The BCG vaccine is not expected to have an effect on the QFT-GIT assay since the antigens that are contained in the assay are not present in any BCG strains [20
]. Consistent with this, we saw no difference in QFT-GIT assay positivity rate between the BCG vaccinated (47.9%) and the non-vaccinated groups (40.7%). This is also consistent with studies elsewhere [21
], and this might imply that BCG vaccination at infancy provides limited protection against MTB infection of adults. In addition to its specificity, studies have shown that QFT-GIT assay is as sensitive as TST by correlating its results with the degree of exposure (duration and proximity) to a source patient and the likelihood of acquiring infection from that source [11
]. Therefore, we used the QFT-GIT assay as the baseline definition for the diagnosis of LTBI. Using this approach we were able to see an apparent effect of BCG vaccination on the TST. Among QFT-GIT negatives (those thought not to have LTBI), the rate of TST positivity in participants with a BCG scar was 28.0% (7/25), significantly higher than those without a scar (1/35 or 2.9%), at cut-off of >5mm. At a cutoff of ≥10mm there was no significant difference. These observations suggest the effect of BCG vaccine administered in infancy on TST reactivity in adults is weak. It is detectable at a cut-off of >5mm, but is unlikely to lead to larger indurations (≥10mm), which are presumably indicative of LTBI. Our hypothesis is in agreement with that indicated by a meta-analysis of several studies on the effect of BCG vaccination on TST, which indicated little effect 15 years after vaccination, especially on TST tests using the higher cutoff [23
]. A more recent meta-analysis has also shown that the effect of BCG received in infancy on TST is minimal 10 years after vaccination [24
]. This study confirms those finding and adds the observation that in countries with a high incidence of TB, where exposure to infection is likely to be substantial, does not appear to lead to significant boosting of BCG-induced PPD sensitivity.

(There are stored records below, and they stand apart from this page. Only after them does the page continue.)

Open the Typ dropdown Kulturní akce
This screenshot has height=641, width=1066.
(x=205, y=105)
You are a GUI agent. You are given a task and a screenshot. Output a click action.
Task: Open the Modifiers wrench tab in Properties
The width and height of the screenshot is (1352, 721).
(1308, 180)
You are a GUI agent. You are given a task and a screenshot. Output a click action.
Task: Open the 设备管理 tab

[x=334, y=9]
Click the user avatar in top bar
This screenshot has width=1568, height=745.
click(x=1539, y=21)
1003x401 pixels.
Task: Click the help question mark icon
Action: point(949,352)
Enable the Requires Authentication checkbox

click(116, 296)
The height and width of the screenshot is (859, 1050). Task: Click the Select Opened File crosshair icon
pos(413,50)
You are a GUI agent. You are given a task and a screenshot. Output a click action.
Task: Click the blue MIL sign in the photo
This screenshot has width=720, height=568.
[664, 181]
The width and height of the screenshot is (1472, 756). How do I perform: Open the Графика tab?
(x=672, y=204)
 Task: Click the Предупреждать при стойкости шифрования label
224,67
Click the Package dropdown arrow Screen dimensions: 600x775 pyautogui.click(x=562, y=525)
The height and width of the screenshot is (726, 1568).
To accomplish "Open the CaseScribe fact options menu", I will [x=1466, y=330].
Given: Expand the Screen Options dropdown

Moreover, we have found a good correlation between the amount of IFN-γ
(IU/ml) in the QFT-GIT assay and the magnitude of TST induration (mm) (spearman correlation coefficient
0.81 and P
<0.0001), which is also consistent with the hypothesis that LTBI leads to larger TST induration (Figure ). This has been suggested by others as well [25
In highly endemic areas, increasing age is usually associated with an increase in the LTBI rate, assessed by immunodiagnosis [27
] which is easily explained by cumulative exposure to MTB with time. However, a new finding is that in the multivariate analysis, both age increment and Khat (Catha edulis
) consumption were both found to be risk factors for LTBI, based on both TST (TST≥10 mm) and QFT-GIT assay. Khat is usually chewed in groups, and this often involves sitting together in small crowded rooms for long periods of time, especially in urban settings. In addition, the chewed leaves are spat out, a process which is likely to efficiently generate aerosols. If there is one TB patient within the group the chance of infecting others is probably relatively high. One recent study conducted in Afar region of Ethiopia where Khat consumption is a common practice, has also described it as risk factor for the development and spread of pulmonary TB [29
]. Although smoking has been associated with LTBI [30
], the number of smokers in our study was very low (2 out of 107 study participants) and hence we do not expect it to confound the effect of Khat consumption even if both habits are often found in the same individuals. While the association found here is strong, the small number of participants who consumed Khat means this finding cannot be regarded as definitive. Further studies to confirm the role for Khat consumption as a risk factor for LTBI should be conducted as Khat chewing is becoming a common practice all over the country, and indeed, throughout the Horn of Africa.